Wanting to discuss your feelings, the finances or the state of your relationship is a great thing. What makes this bad is when you do it at the wrong time. For example, on Sunday during the football game. I promise you the thoughts and feelings you are having did not start when kick off happened, or in the end of the 4th quarter and his team is down by two. You were probably feeling some type of way a few days ago.
Now before you get mad and tell me how much more important your feelings are than a game consider this. When you are watching Scandal, Empire, or whatever show you truly enjoy do you want to talk about something serious? No you want to know what is going to happen with Fitz and Olivia, and how the roles are going to change now that Luscious has been dethroned. No football nor Scandal or any other show is more important than your relationship but geesh, you could not have had this conversation last night?
Wanting to have a serious discussion while either of you is preoccupied is not ideal for several reasons.
- One person is not fully invested in the conversation. - So I am the only one who has simply agreed to whatever just to get back to what I am doing?
- One person is already irritated before the conversation starts. The person who was interrupted is entering into what may be a difficult conversation already on edge, and this may make a hard conversation even harder.
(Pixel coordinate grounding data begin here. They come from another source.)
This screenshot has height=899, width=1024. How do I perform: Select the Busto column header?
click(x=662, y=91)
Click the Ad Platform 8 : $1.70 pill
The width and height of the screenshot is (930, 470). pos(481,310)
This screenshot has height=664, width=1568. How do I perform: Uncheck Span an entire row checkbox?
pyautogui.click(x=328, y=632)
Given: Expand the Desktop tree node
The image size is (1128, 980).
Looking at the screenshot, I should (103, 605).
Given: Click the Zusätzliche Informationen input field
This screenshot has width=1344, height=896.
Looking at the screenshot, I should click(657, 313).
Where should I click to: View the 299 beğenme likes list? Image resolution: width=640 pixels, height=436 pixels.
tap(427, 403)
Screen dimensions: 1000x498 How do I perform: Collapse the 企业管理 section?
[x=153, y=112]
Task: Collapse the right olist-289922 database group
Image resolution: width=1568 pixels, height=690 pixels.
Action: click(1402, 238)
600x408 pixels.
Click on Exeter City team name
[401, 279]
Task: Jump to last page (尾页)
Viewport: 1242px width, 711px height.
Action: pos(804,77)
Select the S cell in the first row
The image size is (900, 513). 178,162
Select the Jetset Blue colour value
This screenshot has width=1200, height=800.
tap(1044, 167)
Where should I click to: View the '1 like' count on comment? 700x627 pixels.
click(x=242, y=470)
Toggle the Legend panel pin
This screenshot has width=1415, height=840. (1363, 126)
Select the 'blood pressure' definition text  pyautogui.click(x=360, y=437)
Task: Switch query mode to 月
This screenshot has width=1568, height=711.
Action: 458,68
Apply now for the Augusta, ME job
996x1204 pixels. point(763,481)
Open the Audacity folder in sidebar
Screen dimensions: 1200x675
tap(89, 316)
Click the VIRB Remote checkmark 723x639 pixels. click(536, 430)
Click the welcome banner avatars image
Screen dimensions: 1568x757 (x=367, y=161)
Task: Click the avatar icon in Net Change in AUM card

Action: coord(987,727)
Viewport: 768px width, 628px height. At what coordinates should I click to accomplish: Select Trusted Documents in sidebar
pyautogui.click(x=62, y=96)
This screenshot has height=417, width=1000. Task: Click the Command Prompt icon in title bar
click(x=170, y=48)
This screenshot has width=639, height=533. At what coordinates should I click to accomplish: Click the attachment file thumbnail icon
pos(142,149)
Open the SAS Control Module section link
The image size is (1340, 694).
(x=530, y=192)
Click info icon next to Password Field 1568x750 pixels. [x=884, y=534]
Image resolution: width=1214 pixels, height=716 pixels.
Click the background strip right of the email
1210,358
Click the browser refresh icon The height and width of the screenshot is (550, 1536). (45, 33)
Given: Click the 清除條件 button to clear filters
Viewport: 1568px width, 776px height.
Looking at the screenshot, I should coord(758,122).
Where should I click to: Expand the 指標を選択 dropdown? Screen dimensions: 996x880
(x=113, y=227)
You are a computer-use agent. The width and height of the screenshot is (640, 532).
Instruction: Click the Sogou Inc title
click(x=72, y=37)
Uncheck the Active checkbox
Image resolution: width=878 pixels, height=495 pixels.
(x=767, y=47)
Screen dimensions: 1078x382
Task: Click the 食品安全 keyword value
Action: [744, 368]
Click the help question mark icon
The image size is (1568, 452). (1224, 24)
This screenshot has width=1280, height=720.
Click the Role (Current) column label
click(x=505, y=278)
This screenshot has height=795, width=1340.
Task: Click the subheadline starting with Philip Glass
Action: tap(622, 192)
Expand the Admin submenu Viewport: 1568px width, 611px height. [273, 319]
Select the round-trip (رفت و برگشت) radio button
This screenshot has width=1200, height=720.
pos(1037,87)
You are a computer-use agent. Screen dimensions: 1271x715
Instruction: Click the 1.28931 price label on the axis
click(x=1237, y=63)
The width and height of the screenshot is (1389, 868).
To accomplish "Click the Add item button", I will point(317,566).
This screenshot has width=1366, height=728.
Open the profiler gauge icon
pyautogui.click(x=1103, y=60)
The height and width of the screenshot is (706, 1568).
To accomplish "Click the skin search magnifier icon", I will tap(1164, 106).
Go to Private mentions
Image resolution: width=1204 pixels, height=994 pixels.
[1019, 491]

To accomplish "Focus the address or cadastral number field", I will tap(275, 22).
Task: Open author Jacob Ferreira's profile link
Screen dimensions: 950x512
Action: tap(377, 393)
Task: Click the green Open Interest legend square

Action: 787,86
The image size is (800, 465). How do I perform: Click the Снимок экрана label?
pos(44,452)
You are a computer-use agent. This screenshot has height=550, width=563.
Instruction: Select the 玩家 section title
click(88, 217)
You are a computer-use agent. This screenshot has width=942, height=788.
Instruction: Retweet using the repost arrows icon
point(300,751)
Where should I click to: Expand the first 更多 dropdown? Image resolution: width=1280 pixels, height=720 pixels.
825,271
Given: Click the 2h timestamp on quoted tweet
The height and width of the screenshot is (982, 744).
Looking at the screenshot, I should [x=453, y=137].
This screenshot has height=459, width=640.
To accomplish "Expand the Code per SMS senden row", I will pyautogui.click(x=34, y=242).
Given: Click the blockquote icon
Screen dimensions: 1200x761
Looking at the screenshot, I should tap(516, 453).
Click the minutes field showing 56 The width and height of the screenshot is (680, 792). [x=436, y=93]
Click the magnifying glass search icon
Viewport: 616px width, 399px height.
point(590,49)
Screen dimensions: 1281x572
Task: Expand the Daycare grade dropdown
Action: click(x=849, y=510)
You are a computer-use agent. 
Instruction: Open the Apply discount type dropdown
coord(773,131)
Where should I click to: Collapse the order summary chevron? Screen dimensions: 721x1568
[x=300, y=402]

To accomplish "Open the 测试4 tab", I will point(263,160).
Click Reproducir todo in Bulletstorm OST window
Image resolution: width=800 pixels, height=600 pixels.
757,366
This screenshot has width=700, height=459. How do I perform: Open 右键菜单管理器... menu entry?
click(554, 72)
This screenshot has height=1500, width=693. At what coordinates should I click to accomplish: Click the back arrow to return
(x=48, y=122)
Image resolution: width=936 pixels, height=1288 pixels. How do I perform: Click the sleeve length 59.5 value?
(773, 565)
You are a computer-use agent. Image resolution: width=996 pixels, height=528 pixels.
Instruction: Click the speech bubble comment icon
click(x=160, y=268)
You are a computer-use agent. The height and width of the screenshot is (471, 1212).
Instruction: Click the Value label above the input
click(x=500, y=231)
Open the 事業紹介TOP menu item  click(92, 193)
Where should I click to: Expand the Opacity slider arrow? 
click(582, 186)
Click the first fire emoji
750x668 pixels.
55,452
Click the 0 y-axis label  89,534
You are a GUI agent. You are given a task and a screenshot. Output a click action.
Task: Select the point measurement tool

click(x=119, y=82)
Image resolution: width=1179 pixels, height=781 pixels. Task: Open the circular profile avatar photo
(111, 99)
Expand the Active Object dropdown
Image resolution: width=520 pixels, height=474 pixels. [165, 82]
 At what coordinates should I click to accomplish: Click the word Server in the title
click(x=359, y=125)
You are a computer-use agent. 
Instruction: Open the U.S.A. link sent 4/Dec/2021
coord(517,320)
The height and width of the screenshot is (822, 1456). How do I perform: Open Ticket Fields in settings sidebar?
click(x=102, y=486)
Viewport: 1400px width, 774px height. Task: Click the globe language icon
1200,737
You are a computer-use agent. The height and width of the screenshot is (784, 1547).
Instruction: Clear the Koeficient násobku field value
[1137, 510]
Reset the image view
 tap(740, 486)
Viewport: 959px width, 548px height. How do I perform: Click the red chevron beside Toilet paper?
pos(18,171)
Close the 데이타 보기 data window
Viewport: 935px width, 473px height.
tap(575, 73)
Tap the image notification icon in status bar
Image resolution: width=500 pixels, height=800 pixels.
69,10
- When a person is defensive or irritable they are more likely to misinterpret the information they are receiving.
So yes communication is great! Talking and listening are crucial parts to communication but so is timing. Your relationship is too important to argue over a misunderstanding because something was misconstrued while the other was watching Scandal or Football.
Want to learn more about communication? Sign up for my FREE email course below. In this course I will discuss non-verbal communication, the three types of communication, and listening skills. Hope you will join me.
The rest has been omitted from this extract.